Can you repeat the rows between the line holding "This screenshot has height=617, width=1080." and the line holding "The image size is (1238, 952). [121, 894]", inclusive, without changing a thing?

start

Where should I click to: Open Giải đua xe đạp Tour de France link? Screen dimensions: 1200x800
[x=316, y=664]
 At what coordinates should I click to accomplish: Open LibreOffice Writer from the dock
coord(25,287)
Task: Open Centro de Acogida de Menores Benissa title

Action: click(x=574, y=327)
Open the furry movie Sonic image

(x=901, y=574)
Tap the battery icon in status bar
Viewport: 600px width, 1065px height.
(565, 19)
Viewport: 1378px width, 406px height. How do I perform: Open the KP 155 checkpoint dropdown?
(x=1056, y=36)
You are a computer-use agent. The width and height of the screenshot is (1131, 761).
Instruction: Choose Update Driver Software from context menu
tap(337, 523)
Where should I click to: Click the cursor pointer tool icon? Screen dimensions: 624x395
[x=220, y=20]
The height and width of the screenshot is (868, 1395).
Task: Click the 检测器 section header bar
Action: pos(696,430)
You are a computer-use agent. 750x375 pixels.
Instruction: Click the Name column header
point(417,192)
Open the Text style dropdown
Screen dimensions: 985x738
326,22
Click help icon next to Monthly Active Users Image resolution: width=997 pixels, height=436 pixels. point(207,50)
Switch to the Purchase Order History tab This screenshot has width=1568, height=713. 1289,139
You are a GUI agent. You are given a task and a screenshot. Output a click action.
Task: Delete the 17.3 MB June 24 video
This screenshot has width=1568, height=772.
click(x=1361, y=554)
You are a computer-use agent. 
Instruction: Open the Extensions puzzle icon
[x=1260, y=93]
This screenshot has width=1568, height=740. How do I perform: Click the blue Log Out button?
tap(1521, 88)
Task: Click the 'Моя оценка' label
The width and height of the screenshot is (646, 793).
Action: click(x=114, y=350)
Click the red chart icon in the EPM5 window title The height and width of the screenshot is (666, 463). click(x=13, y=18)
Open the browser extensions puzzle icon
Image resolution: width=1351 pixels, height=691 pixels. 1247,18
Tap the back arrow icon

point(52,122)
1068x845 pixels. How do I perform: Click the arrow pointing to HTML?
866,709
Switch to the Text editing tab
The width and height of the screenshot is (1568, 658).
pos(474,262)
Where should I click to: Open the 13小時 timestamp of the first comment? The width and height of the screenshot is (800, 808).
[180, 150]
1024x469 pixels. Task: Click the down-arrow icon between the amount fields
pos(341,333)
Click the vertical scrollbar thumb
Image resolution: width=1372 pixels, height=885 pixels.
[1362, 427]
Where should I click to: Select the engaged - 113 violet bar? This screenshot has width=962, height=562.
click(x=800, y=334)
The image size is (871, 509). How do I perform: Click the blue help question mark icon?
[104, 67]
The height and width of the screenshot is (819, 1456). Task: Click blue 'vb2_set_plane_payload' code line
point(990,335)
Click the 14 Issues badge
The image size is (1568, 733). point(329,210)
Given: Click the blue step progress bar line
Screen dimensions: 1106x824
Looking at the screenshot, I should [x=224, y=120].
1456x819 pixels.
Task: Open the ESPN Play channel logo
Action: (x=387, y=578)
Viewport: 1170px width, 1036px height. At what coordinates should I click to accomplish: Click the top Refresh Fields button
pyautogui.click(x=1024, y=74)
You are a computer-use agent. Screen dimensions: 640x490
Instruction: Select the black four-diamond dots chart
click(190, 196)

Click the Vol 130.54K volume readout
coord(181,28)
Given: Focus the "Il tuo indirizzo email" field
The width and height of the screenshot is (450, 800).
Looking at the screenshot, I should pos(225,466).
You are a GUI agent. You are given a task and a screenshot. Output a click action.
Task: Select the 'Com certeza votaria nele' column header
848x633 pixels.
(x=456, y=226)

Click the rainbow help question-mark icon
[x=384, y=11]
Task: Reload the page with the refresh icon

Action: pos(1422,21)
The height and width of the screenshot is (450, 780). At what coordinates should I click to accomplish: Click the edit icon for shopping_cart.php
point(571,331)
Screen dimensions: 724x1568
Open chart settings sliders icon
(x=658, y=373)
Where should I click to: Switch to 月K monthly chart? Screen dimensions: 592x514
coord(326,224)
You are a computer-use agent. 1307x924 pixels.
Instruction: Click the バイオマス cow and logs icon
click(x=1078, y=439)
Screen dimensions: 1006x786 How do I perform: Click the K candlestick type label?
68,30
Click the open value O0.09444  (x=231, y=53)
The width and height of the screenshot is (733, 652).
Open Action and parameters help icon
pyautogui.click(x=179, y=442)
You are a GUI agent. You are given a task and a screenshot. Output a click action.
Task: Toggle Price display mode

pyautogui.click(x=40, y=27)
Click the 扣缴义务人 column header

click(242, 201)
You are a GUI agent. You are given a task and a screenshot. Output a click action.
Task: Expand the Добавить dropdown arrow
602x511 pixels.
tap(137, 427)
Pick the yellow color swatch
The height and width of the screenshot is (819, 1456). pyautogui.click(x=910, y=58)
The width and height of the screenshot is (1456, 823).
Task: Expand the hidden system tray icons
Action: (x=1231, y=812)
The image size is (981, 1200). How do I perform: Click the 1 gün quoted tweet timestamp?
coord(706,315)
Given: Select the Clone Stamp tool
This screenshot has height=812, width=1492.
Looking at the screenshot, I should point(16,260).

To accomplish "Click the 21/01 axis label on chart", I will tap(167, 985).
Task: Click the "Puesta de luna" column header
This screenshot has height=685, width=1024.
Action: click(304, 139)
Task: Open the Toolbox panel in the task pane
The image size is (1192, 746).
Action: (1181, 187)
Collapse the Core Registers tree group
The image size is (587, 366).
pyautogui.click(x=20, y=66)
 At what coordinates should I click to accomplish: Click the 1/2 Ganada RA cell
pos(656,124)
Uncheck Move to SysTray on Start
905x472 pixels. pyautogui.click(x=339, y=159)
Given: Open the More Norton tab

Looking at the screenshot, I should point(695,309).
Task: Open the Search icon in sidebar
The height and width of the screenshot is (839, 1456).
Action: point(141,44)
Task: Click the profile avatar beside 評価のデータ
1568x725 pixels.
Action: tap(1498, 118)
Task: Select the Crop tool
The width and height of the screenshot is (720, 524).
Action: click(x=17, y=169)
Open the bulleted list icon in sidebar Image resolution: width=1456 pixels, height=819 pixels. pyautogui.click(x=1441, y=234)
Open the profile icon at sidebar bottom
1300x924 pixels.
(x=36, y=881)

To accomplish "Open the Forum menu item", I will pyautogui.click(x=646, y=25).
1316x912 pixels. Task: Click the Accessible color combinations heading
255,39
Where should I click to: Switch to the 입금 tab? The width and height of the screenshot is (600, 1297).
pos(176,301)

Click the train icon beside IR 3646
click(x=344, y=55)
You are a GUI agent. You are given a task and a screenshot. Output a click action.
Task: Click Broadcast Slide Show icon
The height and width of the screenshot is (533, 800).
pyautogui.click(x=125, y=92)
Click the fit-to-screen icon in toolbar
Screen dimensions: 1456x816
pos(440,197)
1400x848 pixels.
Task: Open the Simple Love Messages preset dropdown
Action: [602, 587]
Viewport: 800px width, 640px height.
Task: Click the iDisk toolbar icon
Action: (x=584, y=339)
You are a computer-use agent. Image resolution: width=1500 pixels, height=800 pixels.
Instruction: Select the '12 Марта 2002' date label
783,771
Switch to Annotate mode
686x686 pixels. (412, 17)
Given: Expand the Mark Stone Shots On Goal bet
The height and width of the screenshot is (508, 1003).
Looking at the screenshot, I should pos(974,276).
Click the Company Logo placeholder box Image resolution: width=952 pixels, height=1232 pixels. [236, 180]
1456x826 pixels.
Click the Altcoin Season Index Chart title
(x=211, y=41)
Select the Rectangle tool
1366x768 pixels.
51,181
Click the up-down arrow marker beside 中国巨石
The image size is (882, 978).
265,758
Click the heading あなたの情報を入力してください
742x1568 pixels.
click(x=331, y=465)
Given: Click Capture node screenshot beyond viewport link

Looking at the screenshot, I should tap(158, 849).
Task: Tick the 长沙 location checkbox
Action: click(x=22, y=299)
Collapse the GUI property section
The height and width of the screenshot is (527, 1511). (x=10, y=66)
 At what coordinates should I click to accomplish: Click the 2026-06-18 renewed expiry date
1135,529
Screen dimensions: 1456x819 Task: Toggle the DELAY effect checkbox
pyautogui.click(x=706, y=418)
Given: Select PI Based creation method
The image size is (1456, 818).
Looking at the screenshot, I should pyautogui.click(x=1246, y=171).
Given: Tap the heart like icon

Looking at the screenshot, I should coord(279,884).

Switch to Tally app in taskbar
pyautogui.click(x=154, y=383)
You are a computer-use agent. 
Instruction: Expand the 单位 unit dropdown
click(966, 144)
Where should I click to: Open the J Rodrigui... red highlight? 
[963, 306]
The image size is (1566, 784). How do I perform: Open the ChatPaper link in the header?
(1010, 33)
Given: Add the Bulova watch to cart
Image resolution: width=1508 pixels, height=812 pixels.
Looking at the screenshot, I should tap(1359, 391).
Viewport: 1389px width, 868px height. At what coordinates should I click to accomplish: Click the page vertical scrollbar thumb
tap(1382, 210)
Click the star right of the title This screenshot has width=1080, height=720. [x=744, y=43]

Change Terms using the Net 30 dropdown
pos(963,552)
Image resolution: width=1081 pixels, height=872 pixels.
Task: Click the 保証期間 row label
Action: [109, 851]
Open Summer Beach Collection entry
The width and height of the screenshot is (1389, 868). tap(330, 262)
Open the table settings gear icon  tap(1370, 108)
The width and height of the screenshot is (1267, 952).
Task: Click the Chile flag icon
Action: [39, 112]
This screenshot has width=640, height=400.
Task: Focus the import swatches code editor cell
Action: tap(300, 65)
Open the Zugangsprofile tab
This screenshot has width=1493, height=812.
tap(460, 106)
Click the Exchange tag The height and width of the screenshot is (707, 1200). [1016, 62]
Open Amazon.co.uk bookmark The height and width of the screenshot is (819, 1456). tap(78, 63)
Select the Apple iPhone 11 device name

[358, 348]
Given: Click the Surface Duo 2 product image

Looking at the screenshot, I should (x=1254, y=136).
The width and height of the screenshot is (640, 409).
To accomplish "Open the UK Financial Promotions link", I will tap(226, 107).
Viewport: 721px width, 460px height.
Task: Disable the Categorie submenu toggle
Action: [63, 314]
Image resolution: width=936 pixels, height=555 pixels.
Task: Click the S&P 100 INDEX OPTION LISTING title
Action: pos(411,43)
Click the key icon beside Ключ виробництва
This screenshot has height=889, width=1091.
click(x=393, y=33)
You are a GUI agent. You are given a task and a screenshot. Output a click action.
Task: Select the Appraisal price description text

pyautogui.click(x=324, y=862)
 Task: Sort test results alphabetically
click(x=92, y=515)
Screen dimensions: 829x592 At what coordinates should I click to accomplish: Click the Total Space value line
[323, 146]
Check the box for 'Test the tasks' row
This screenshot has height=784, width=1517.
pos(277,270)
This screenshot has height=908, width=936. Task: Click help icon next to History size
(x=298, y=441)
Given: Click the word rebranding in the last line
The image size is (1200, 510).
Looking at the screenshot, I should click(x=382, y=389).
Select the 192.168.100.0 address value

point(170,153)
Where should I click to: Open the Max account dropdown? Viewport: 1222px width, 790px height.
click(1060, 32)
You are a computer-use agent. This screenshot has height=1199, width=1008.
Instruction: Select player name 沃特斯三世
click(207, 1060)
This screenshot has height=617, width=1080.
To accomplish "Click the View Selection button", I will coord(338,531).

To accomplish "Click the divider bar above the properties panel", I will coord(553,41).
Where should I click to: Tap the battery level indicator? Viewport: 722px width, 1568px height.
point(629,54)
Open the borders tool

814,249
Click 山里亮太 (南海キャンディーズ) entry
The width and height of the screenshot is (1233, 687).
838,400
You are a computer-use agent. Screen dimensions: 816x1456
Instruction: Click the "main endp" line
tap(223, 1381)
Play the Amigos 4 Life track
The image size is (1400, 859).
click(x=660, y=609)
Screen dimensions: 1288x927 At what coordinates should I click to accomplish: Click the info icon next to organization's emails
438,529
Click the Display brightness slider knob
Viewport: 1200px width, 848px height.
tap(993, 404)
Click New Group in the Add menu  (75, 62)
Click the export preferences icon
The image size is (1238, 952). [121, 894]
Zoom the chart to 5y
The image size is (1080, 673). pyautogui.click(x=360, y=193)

end

> **COMPLETED TASK**:
This screenshot has height=617, width=1080.
To accomplish "Click the View Selection button", I will coord(338,531).

To accomplish "Click the divider bar above the properties panel", I will coord(553,41).
Where should I click to: Tap the battery level indicator? Viewport: 722px width, 1568px height.
point(629,54)
Open the borders tool

814,249
Click 山里亮太 (南海キャンディーズ) entry
The width and height of the screenshot is (1233, 687).
838,400
You are a computer-use agent. Screen dimensions: 816x1456
Instruction: Click the "main endp" line
tap(223, 1381)
Play the Amigos 4 Life track
The image size is (1400, 859).
click(x=660, y=609)
Screen dimensions: 1288x927 At what coordinates should I click to accomplish: Click the info icon next to organization's emails
438,529
Click the Display brightness slider knob
Viewport: 1200px width, 848px height.
tap(993, 404)
Click New Group in the Add menu  (75, 62)
Click the export preferences icon
The image size is (1238, 952). [121, 894]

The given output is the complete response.